3. In addition to Kosugi and Mizuno, the Group Ongaku (meaning “music”) included Chieko (Mieko) Shiomi, Mikio Tojima and Gen’ichi Tsuge, and soon thereafter, Yasunao Tone (a literature student at Chiba University). See Midori Yoshimoto, “Music, Art, Poetry and Beyond: The Intermedia Art of Mieko Shiomi” in Into Performance: Japanese Women Artists in New York (Rutgers University Press, 2005).

4. This point is clarified by Midori Yoshimoto, op. cit.

5. After graduating from Tokyo University in 1956, Paik went to Germany to continue his music studies, and developed his own model of “Action Music” (ca. 1960). The latter became a kind of subgenre in Fluxus due to the integral role Paik played in the first year (as George Maciunas’s point person in Germany). As it played out in Fluxus, “Action Music” became something like the opposite pole to the event. Ironically, though the (pre-Paik) model of “action music” in Tokyo was key for Kosugi and Shiomi (who also applied it to poetry), their Fluxus work was published as “events.”
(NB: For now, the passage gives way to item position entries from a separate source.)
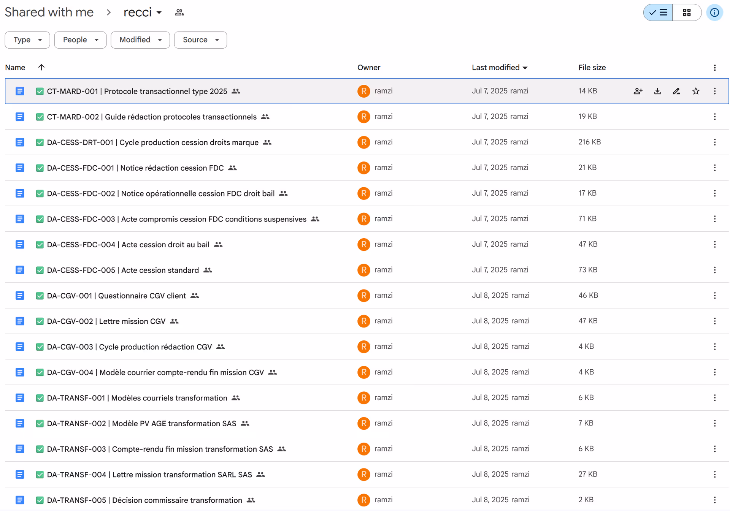The height and width of the screenshot is (511, 730).
Task: Open the Type filter dropdown
Action: [x=27, y=40]
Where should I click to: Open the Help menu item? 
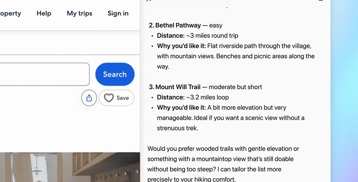pos(44,13)
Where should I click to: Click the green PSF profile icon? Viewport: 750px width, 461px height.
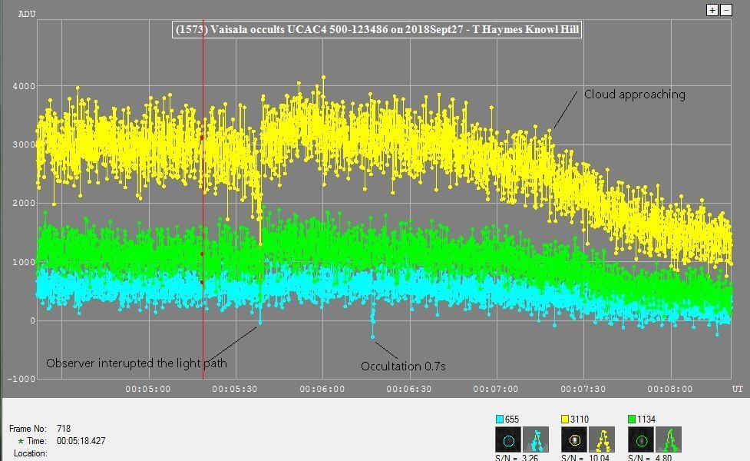tap(669, 440)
6. Shiomi’s collected scores were also packaged by Maciunas as events (that same year). This was Maciunas’s idea, in the wake of his publication of Brecht’s event scores—the artist’s term—as the very first Fluxus publication, Water Yam, 1963).
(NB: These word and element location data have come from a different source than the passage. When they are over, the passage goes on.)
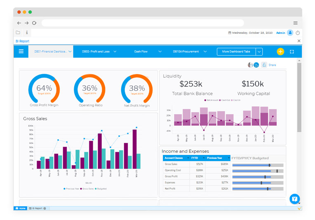Click the Share link

272,65
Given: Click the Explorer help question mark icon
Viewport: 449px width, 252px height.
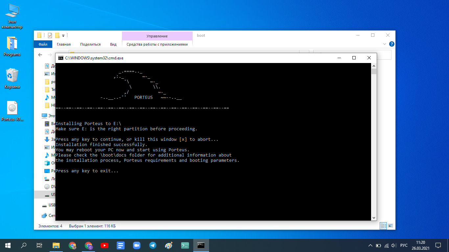Looking at the screenshot, I should [x=391, y=44].
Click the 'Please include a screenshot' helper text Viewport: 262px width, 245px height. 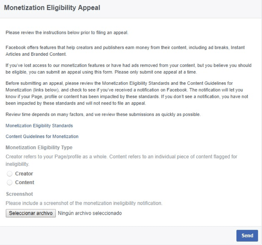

7. Michael Nyman, Experimental Music: Cage and Beyond (Cambridge University Press, 1999), 81.

8. Pondering Kosugi’s work since his passing, Larry Miller mused on the force of its relevance: “Theatre Music (Keep walking intently) is one [of those] . . . pieces that gets “performed” daily, unconsciously because of the nature of art/life congruities in much of Fluxus. In this similar sense I would say that a current, high profile equivalent of this would be the “caravan” coming up from Central America—they are performing Kosugi’s Theatre Music (Keep walking intently) and do not know it. That’s Fluxus. RIP Kosugi.” Email to the author, November 6, 2018.
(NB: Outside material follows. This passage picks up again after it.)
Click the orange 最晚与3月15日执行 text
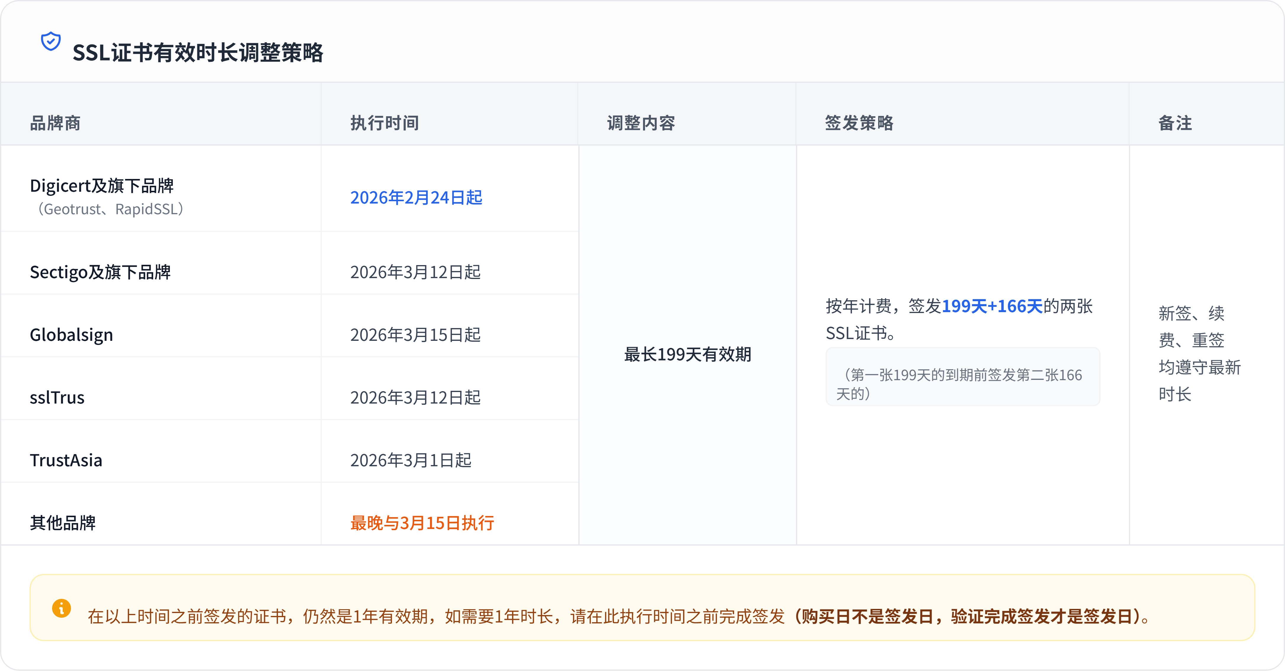The width and height of the screenshot is (1285, 671). point(422,523)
9. She made the prop for Anima 2—her version of the zippered bag (“chamber piece”) Kubota made for Kosugi in Tokyo.

10. This work stands at a distance from the more basic relationships enacted under the guise of music in Fluxus, thrilling as its technical description is even to the nonexpert: “Kosugi’s continuously changing spectrum of sound shifts gradually (almost imperceptibly), [as] photocell synthesizers create ultra-low frequencies to disturb the crestless sound waves.” And yet, it is as if he is still reaching back to the Russolo/Futurist reference that fascinated him in Japan, when he explains that the voice part is based on onomatopoeia. www.superiorviaduct.com/products/takehisa-kosugi-catch-wave-lp

11. As artist/musician Taketo Shimada commented: “The Taj Mahal Travellers records were required listening for experimental musicians in the 1990s. Many of us got together in our small apartments with friends and listened to those LPs in silence, not wanting to miss any nuances of the group improvisation.” Email to the author November 7, 2018. I thank Taketo Shimada for discussing Kosugi’s work with me.

12. Taketo Shimada, phone and email interview with the author, November 7-8, 2018.